А самое сногсшибательное сообщение о том, что никаких врачей-отравителей нет и не было. Об этом сообщает сегодняшняя «Правда». Сообщает, что все арестованные выпускаются на волю и что все признания были получены нашими органами следствия незаконными и недопустимыми методами. И сообщается, что у врача Тимашук, что, якобы, раскрыла всю цепь преступлений и была за это награждена орденом, орден отбирается.
В этих сообщениях нет никакой ясности, никакой ответственности за всё, что натворили. Кто и как ответит за всё, как это распутается, ничего не ясно. Голое сообщение, и всё тут! Ничего я не понимаю.
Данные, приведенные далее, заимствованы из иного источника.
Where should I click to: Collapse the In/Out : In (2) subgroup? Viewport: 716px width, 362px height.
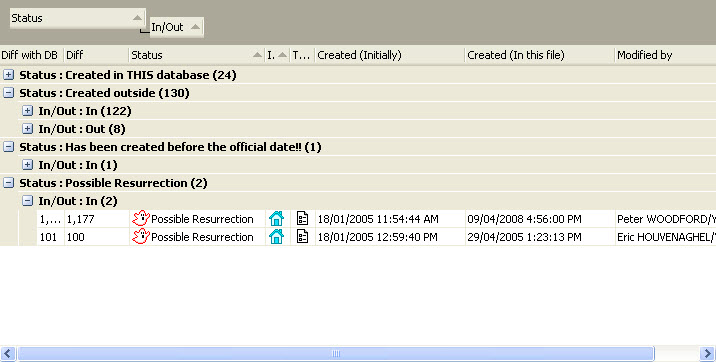(28, 200)
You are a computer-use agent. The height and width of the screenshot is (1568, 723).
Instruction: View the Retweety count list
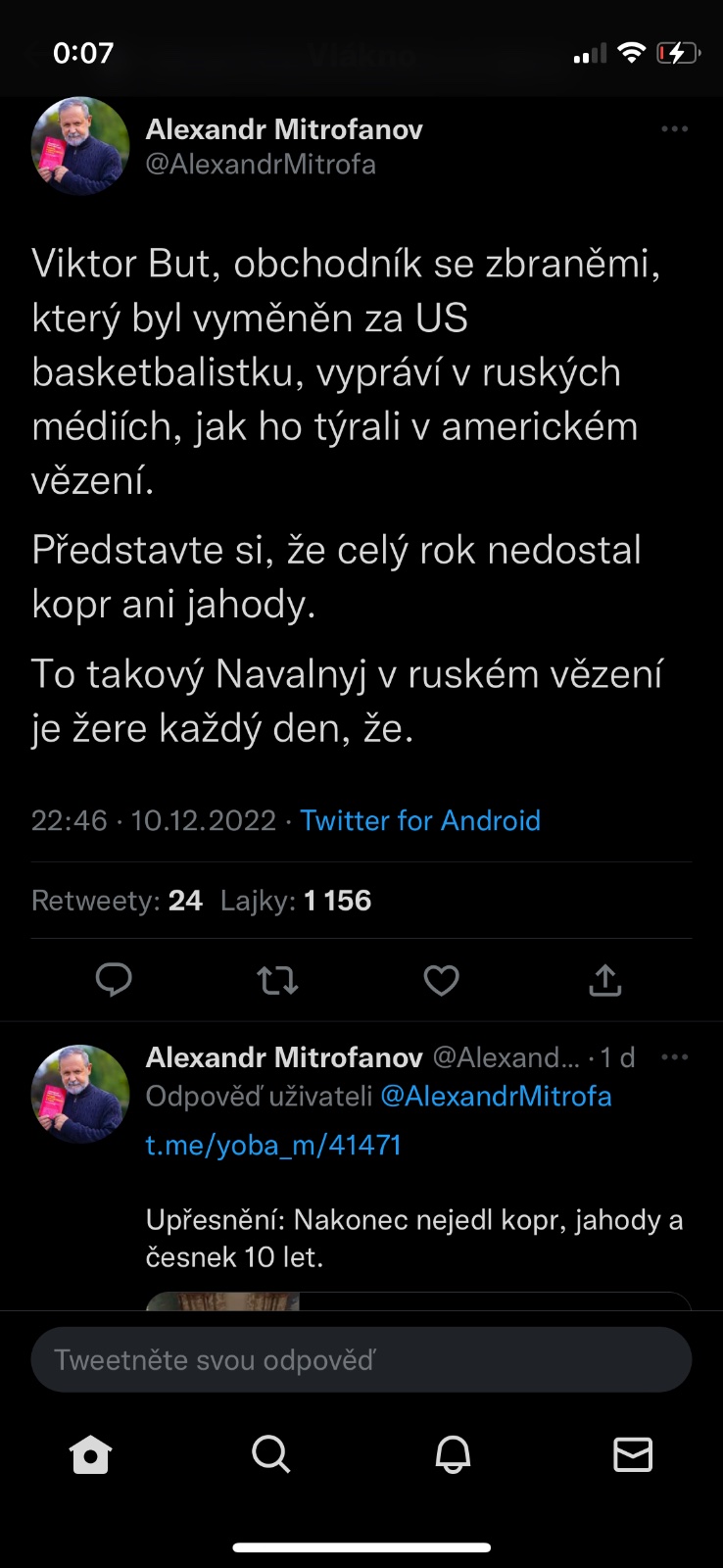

Ещё совсем недавно, выступая на партийном собрании за исключение из партии Заславского, за его связь с Шимулевичем (а кто такой и что сделал?) и с Михоэлсом, Беляев сказал, что на руках Заславского кровь Жданова. Ещё позавчера, выговаривая мне за посещение Весенина, Костюков сказал, что Заславский арестован, а сегодня я вижу, идёт Заславский по коридору весёлый, спокойный, хорошо одетый и так любезно поздоровался со мной.
И если в те дни, когда «Правда» писала о врачах-отравителях, все громко возмущались и много обсуждали этот вопрос, а несчастные евреи не знали, куда бы им спрятаться от негодующих взглядов, то сегодня после сообщения «Правды» же о том, что всё это не так и никто не виноват, а виноваты наши органы, вынудившие на страшные и лживые признания людей невиновных, сегодня все молчат, как воды в рот набрали.
Ну, а как не молчать, когда все, почти все виноваты в осуждении врачей-отравителей, когда все возмущались открыто и говорили такое, что лучше бы и не говорили. А теперь, выходит, стыдно. И номер «Крокодила» тогда вышел такой разъярённый, ощетинившийся. Рябов написал статью под названием «Отравители». Ардаматский написал очень острый фельетон «Пиня из Жмеринки». Такой фельетон был бы впору черносотенцам, призывавшим к еврейским погромам. И всё это было санкционировано редколлегией, на которой, кстати, не присутствовало ни одного еврея. Но тот «Крокодил» полностью соответствовал статьям «Правды» тех дней. И там были статьи такие страшные, такие обвиняющие, как статья Ольги Чечёткиной.
И вдруг! Кого били? За что били? Какой ужас! Ведь за такие ошибки сколько людей жизнью поплатилось, сколько врачей жизнь покончили самоубийством!
А теперь весь этот страшный вопрос попросту смазан. А затем последует полное умалчивание. И со стороны печати, и со стороны людей. А что скажешь? История разберётся. Но когда?"
.
"5 апреля. В газетах опубликован акт амнистии. Такой массовой амнистии не было все 35 лет. По сроку, на какой осуждён, по возрасту, по характеру преступления. Из тюрем, из лагерей сразу освобождаются сотни тысяч людей.
Вчера в «Правде» передовая статья о неприкосновенности прав советского человека и о том, что Михоэлс был порядочным человеком, оклеветанным напрасно. А сегодня я разговаривала с Машей в приёмной, и вдруг вошёл Весенин. Худой и бледный. Я протянула ему руку. Его рука была холодна, как у мёртвого.
Через несколько минут вошёл Костюков. Он ничуть не смутился и фамильярно спросил у Весенина: «Пришёл? А деньги получил? Беляев просил тебя подождать. Он сейчас будет».
На меня Костюков не взглянул. Я вышла.
Знаю, придёт время, и каждый будет оценён по своему личному достоинству. Костюков может колебаться в разные стороны, потому что он не личность и у него нет никаких убеждений. Он былинка, увлекаемая порывом ветра. Одно ужасно, что вот такие люди оказываются на местах руководящих и могут влиять на судьбу людей".